In my work as instructional designer I have come across content that had links to Wikipedia entries on many different subjects. I just didn’t think that much of it because I use that source myself when I need a quick and down definition to something I don’t know. But is Wikipedia an appropriate source for e-learning content?
If you were asking me this question in 2005, I would have said no at the drop of a hat. In those days, you could hear rumors and chatter about false entries, biased entries that helped support an agenda, or simple pulpits for somebody’s rants. I have never posted anything on Wikipedia, or helped shape a post already there, so I cannot talk about the whole process. But you can go to Wikipedia and open an account for free (you don’t even need to provide an e-mail), and you can start helping by editing entries, they even claim that you do not have to be an expert in the field because you can help catch grammar or style missteps.
Wikipedia has come a long way, especially in subjects related to science, engineering and technology. Many of these entries have references included in the post that can be checked for accuracy or review. Some of the subjects are developed beyond to what a regular textbook would offer. This has happened thanks to the collaboration of thousands of people around the World who have volunteered their time and patience in editing entries in Wikipedia. This link provides the current statistics on Wikipedia. As time has passed, and as more people has participated in the process, Wikipedia has improved a lot. But even after all I have explained here, still many instructors are reluctant to using this source for their class content. I have bad news for them: most likely your students are using that content anyways, for good or for bad, so why not help them see if that content is good for them to use? The process of reviewing these entries requires critical thinking. You can start by reviewing the content in a particular post and point out where the flaws lie so that your students can form an idea of how reliable those sources are. I don’t think is good practice that you just tell them not to use those sources, and then they will turn around and use them behind your back anyways.

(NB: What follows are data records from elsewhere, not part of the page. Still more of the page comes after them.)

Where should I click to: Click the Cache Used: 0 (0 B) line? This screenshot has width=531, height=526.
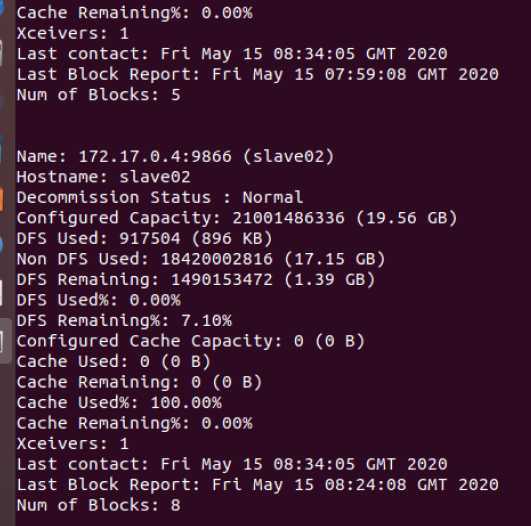114,362
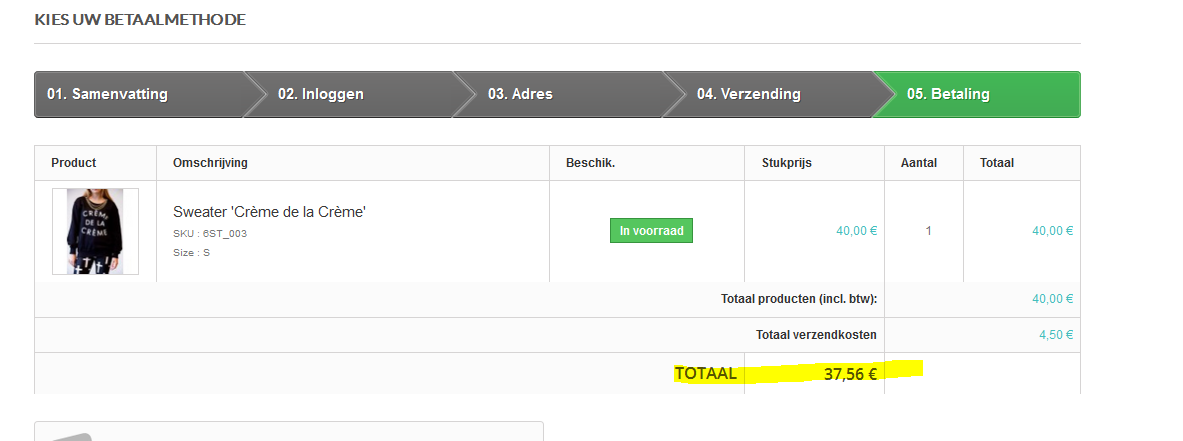Image resolution: width=1183 pixels, height=441 pixels.
Task: Return to the 03. Adres step
Action: click(520, 95)
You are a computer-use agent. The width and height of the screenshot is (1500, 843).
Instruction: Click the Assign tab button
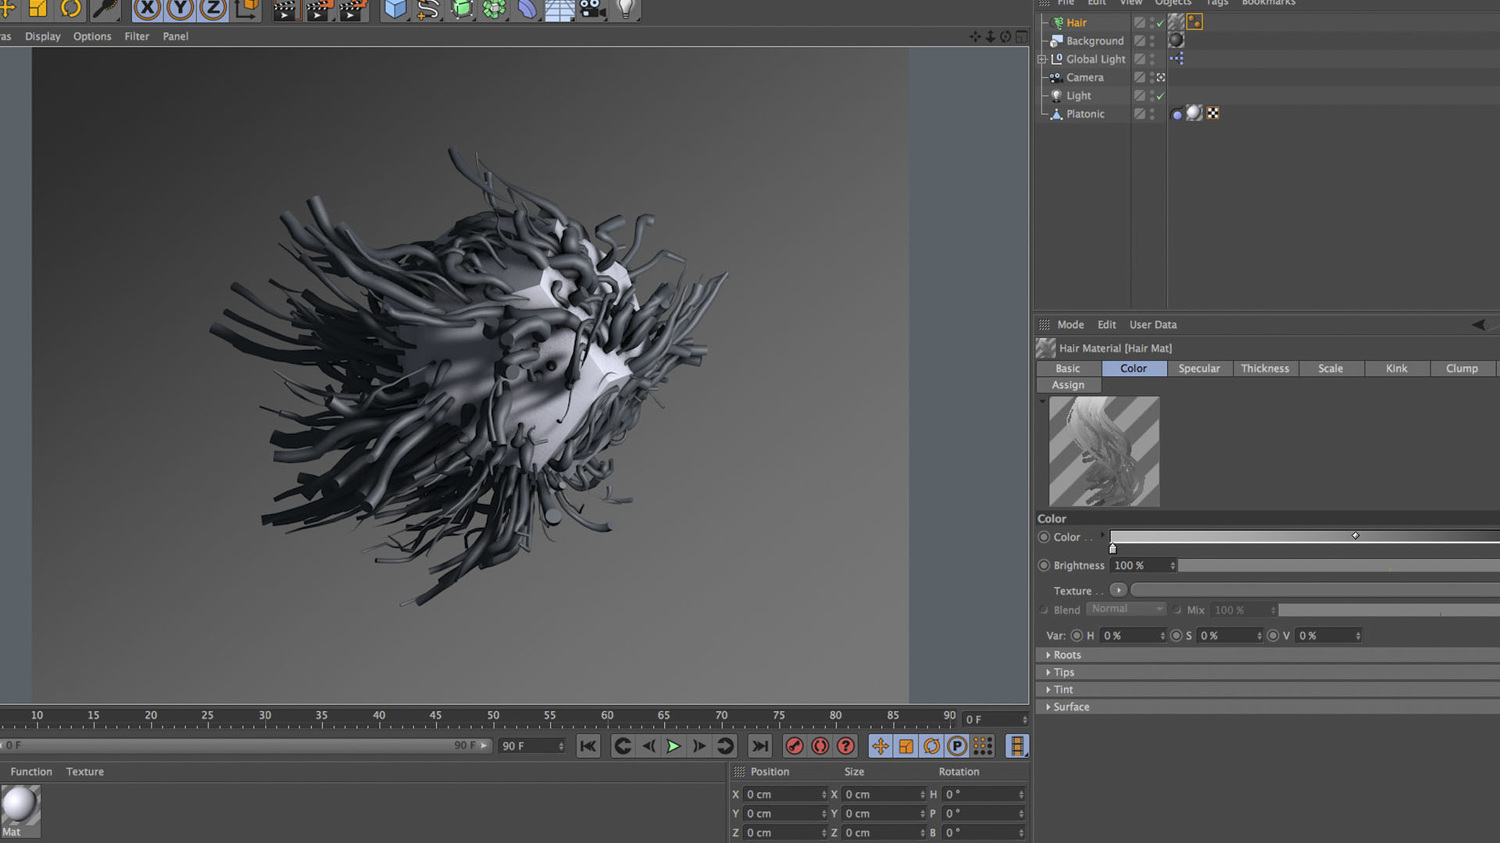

For some historic facts, things might get trickier. Nevertheless, I have seen many entries (like the Gettysburg address) that have references included. But I guess that would be open to debate. Many of these entries have images that help understand what the entry is about (I don’t know if copyright releases are in place before posting). Along the post and text there are other links included to other Wikipedia entries, videos, external pages, and so on. Even historical figures have entries in Wikipedia, from the past and the present. Highly publicized murderers, politicians, scientists, public figures, artists, singers, etc. have Wikipedia entries. It is rumored that many of them have people going into their entries to modify things they don’t like in it.

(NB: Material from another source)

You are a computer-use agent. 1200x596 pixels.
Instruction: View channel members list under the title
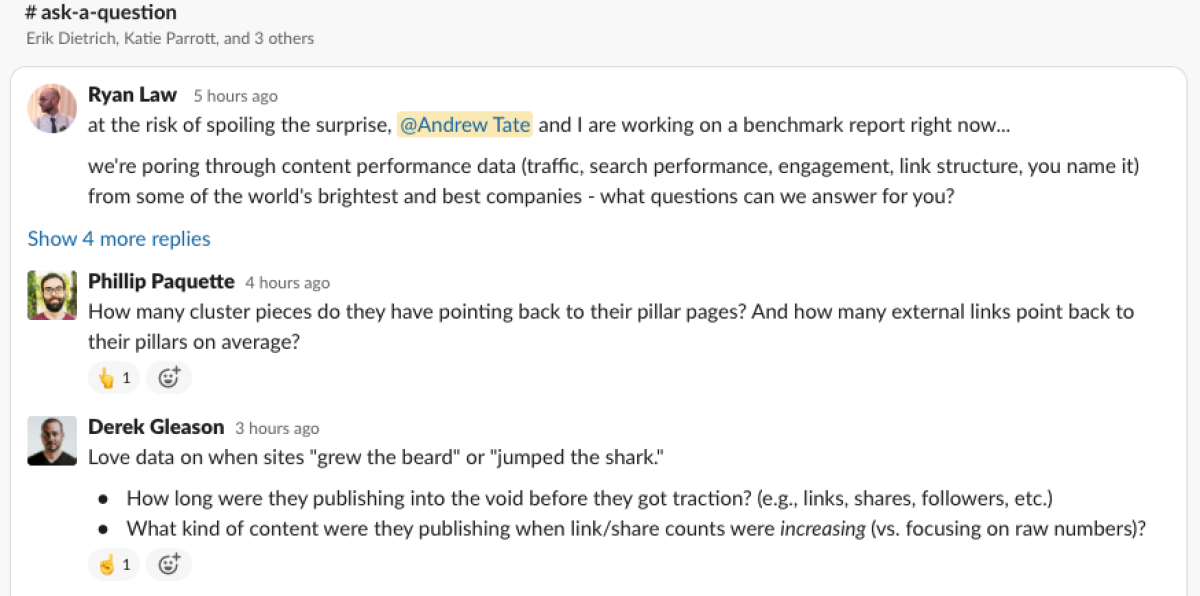170,39
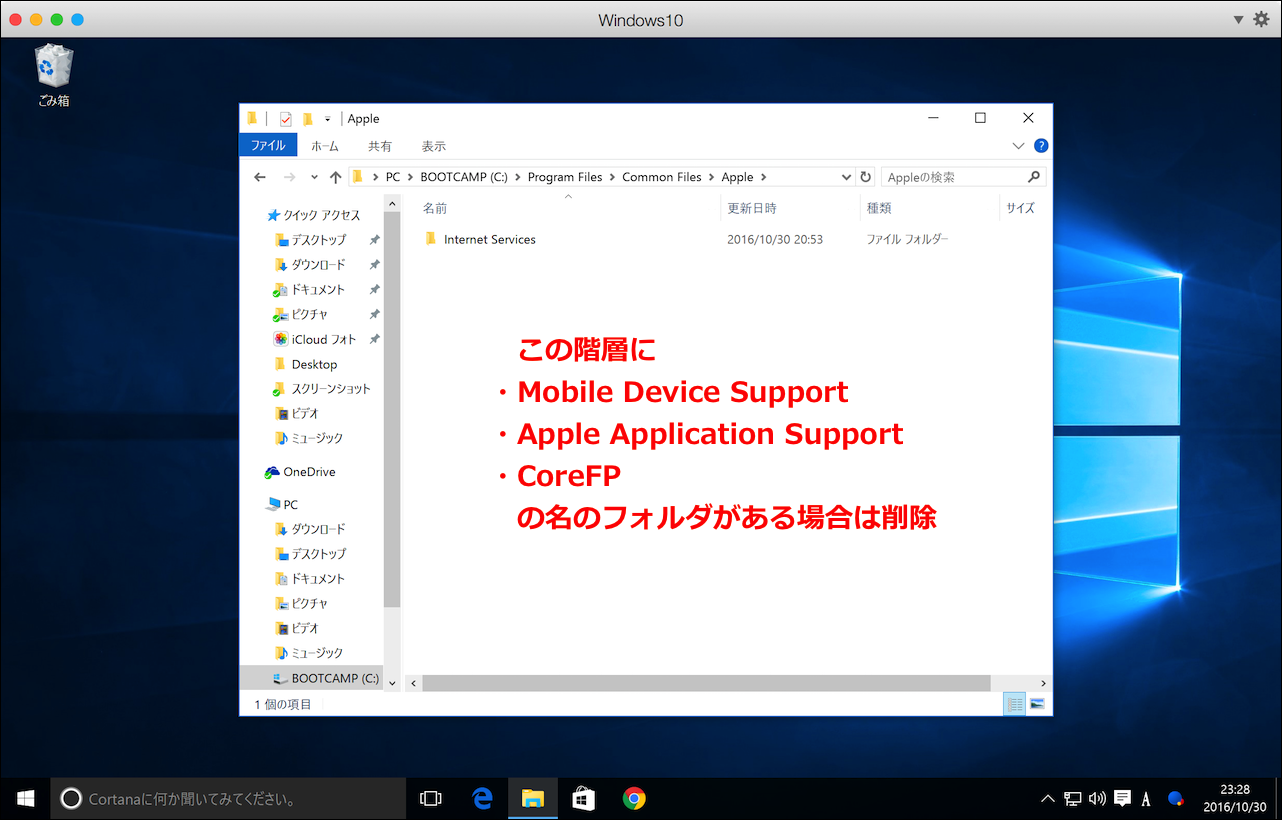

So if you have doubts about using Wikipedia for your course content, this should help you make up your mind: if Wikipedia was printed into a book the size of the Encyclopedia Britannica, it will contain more than a million pages (and somebody is trying to do that). Many of the contributors in Wikipedia are actually experts volunteering their time for the project. There are references that you can check (which are not other Wikipedia entries). And of course, you can always go in and make the modifications yourself, if you find that the post is biased, incomplete, or inaccurate. At the end of the day, resisting to the use of Wikipedia is futile, your students are using it a lot, professionals are using it too. The argument that is not a reliable source of content is not accurate anymore.